» **Items from a dataset**:
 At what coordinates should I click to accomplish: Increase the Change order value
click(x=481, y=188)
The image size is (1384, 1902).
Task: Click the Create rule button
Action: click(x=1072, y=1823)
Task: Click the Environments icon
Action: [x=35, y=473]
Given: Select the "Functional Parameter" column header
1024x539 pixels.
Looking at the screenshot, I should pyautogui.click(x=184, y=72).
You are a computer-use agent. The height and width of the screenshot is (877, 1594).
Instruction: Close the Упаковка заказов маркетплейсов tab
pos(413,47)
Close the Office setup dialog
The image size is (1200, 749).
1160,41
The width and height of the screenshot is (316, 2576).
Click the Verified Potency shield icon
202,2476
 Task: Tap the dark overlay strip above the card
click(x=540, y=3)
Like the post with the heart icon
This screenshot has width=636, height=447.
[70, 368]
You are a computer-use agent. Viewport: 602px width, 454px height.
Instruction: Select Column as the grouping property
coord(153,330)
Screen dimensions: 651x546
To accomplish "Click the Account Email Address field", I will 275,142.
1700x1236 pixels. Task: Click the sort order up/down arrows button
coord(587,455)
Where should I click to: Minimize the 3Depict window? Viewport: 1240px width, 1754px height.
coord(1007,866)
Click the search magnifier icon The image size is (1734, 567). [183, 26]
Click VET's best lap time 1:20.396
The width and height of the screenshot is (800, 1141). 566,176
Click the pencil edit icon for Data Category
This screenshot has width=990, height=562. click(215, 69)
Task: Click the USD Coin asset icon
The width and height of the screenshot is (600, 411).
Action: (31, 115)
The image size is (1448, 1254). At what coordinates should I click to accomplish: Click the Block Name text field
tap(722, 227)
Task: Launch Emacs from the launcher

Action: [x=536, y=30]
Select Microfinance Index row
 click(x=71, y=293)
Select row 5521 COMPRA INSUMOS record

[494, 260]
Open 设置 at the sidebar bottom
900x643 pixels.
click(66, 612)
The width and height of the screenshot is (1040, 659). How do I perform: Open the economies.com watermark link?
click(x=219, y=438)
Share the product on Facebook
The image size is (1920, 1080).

» **WHAT IS NEEDED**:
Filter the records above for lines with "agent".

» **SOLUTION TO THIS PROBLEM**:
You are a computer-use agent. The height and width of the screenshot is (877, 1594).
You are a computer-use agent. Viewport: 602px width, 454px height.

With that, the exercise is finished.